I numeri del rapporto
Tra il 2000 e il 2007 circa 154,312 chilometri quadrati di foresta amazzonica sono andati perduti: un’area pari alla superficie della Grecia. Il 79,5% di queste aree deforestate è stato destinato al pascolo. Un’attività, quella dell’allevamento bovino, in forte crescita fin dagli anni Settanta, che occupa e converte illegalmente aree di vitale interesse con gravi ricadute sull’ecosistema e sul bilancio climatico a livello globale. La deforestazione, infatti, è una delle maggiori cause del rilascio di gas serra nell’atmosfera. Il Brasile è al quarto posto nel mondo per quantità di emissioni e se si continua su questa strada i rischi sono davvero notevoli. Si stima che l’Amazzonia conservi nel terreno tra 80 e 120 miliardi di tonnellate di carbonio.
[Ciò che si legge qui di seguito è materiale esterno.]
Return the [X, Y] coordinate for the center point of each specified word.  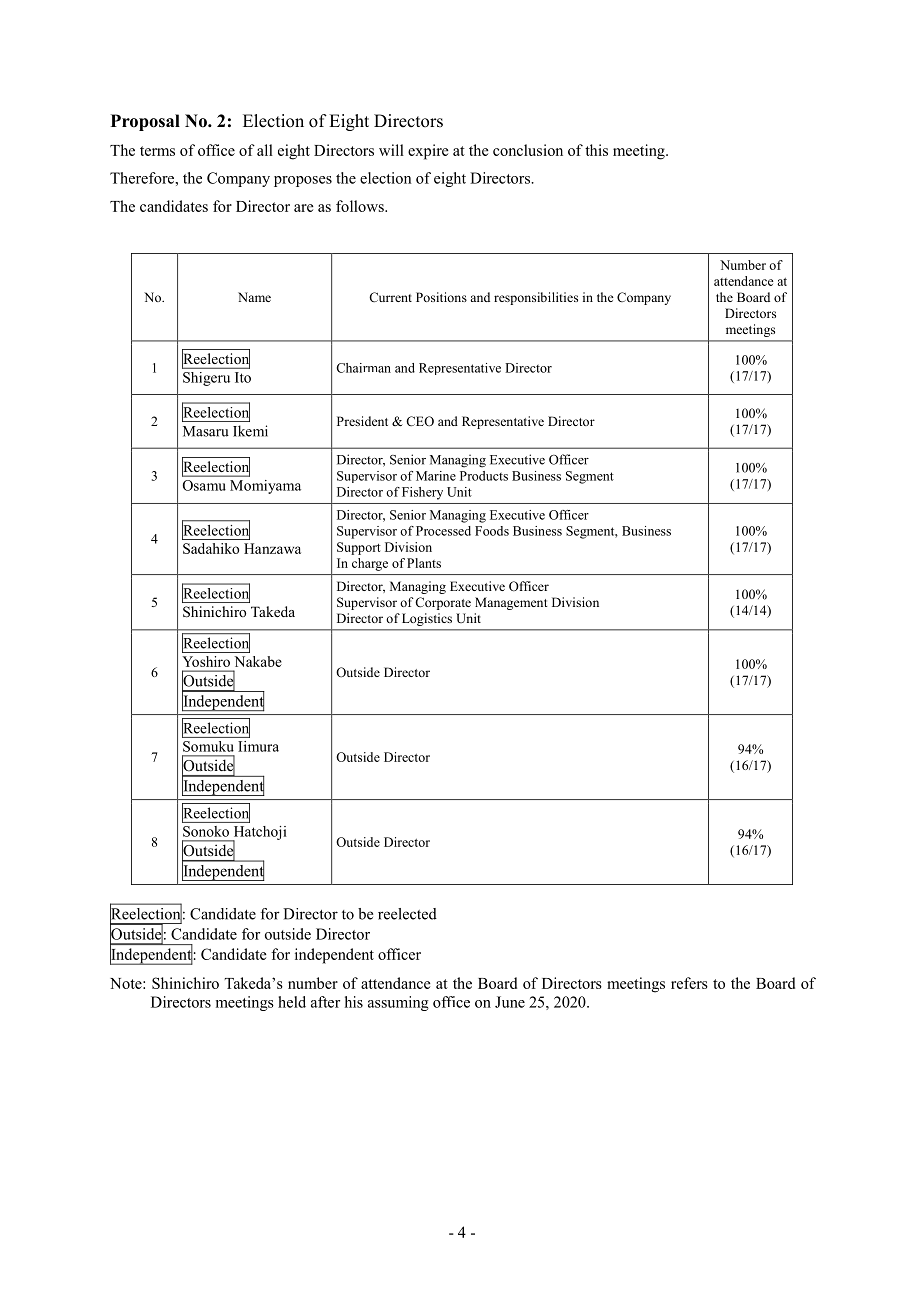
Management [511, 603]
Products [484, 476]
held [292, 1002]
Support [359, 548]
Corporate [443, 603]
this [596, 150]
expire [428, 152]
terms [157, 151]
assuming [398, 1003]
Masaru [206, 431]
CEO [420, 421]
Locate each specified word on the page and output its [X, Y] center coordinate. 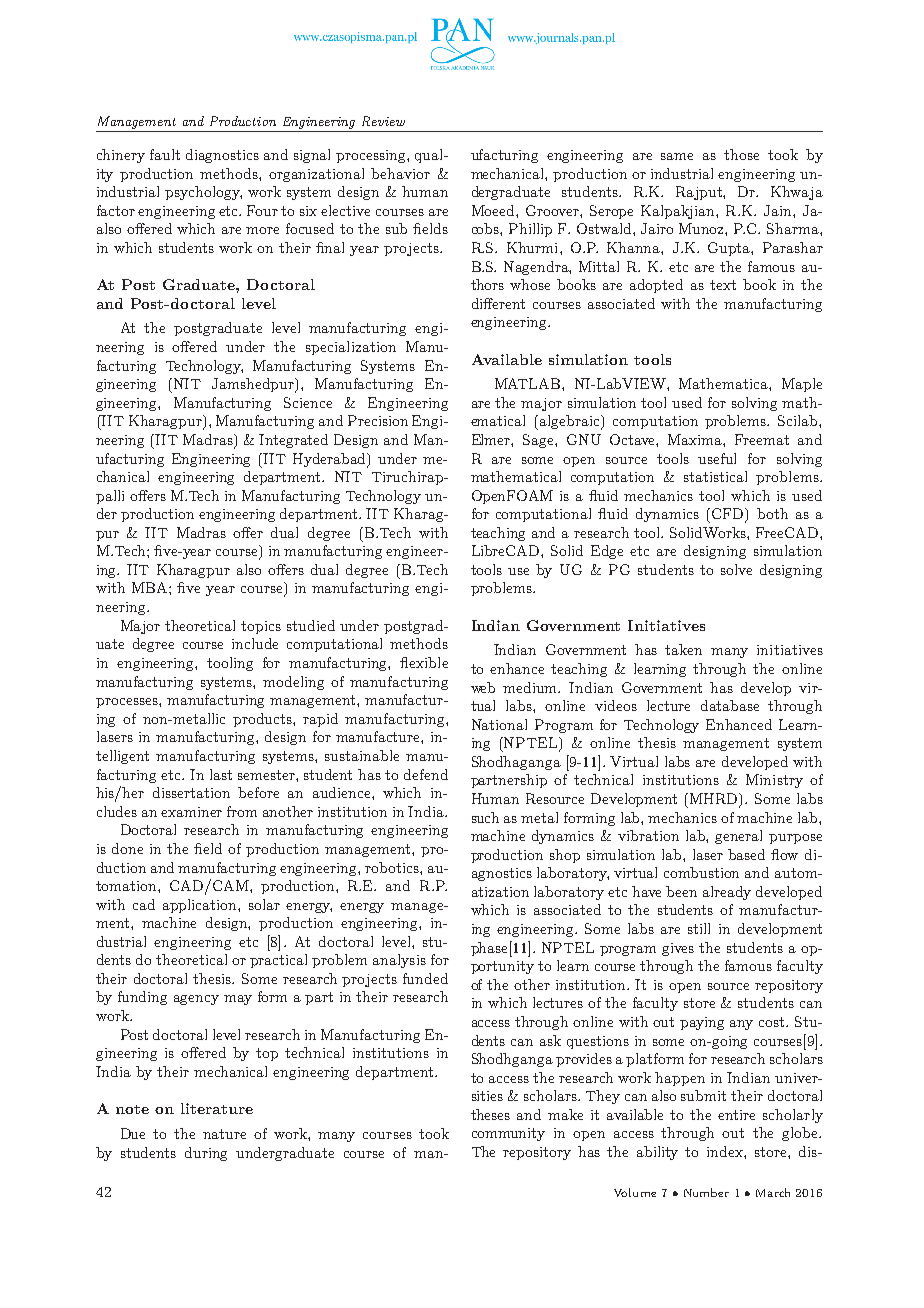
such [485, 817]
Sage [539, 441]
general [738, 837]
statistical [715, 476]
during [206, 1154]
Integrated [293, 441]
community [508, 1134]
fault [165, 154]
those [741, 154]
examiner [191, 812]
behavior [400, 173]
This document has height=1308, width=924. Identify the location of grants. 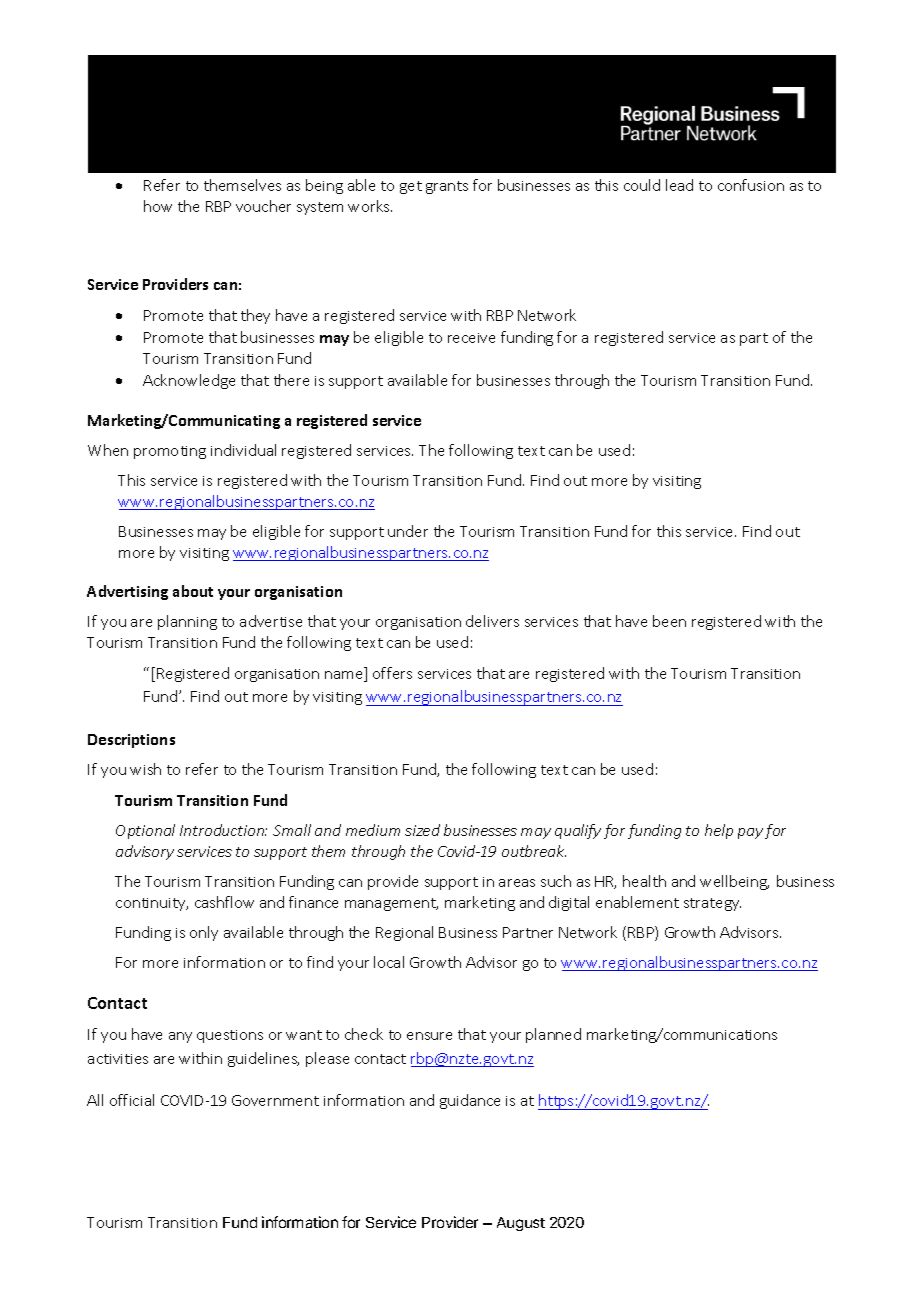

Se queste riserve di carbonio venissero distrutte, si emetterebbe in atmosfera una quantità di gas serra pari a 50 volte quelle prodotte dagli Stati Uniti in un anno.

La strada da percorrere
Il governo brasiliano intende raddoppiare la produzione di carni e pelle bovina entro il 2018, finanziando un ulteriore sviluppo del comparto zootecnico. «Questo contraddice gli impegni del Brasile nella lotta alla deforestazione. – denuncia Chiara Campione, Responsabile della campagna foreste di Greenpeace Italia – In un paese in cui il 75% dei gas serra emessi dipendono proprio dalla deforestazione, il governo dovrebbe prendere misure drastiche per fermare anziché stimolare l’espansione delle attività legate all’allevamento». Il prossimo dicembre a Copenaghen, alla conferenza delle Nazioni Unite sul Clima, un qualsiasi accordo per salvare il pianeta non potrà prescindere dalla Deforestazione Zero, obiettivo che il Brasile deve raggiungere ad ogni costo attraverso strategie che combinino la riduzione progressiva della deforestazione con lo sviluppo sostenibile delle risorse naturali e la conservazione della biodiversità.

Insieme è meglio
Unirsi all’appello di Greenpeace vuol dire comprendere il valore inestimabile della foresta amazzonica e del suo ruolo nella salvaguardia dell’interno pianeta; vuol dire rivolgere l’attenzione ad una pratica per troppo tempo passata sotto silenzio che lede l’ecosistema e le numerose popolazioni indigene che vivono in Amazzonia; vuol dire denunciare interventi illegali sul territorio e l’utilizzo di schiavi nei ranch; vuol dire creare un’ attenzione mondiale sul problema che spinga il governo brasiliano ad attuare misure idonee al raggiungimento dell’obiettivo di Deforestazione Zero entro il 2015.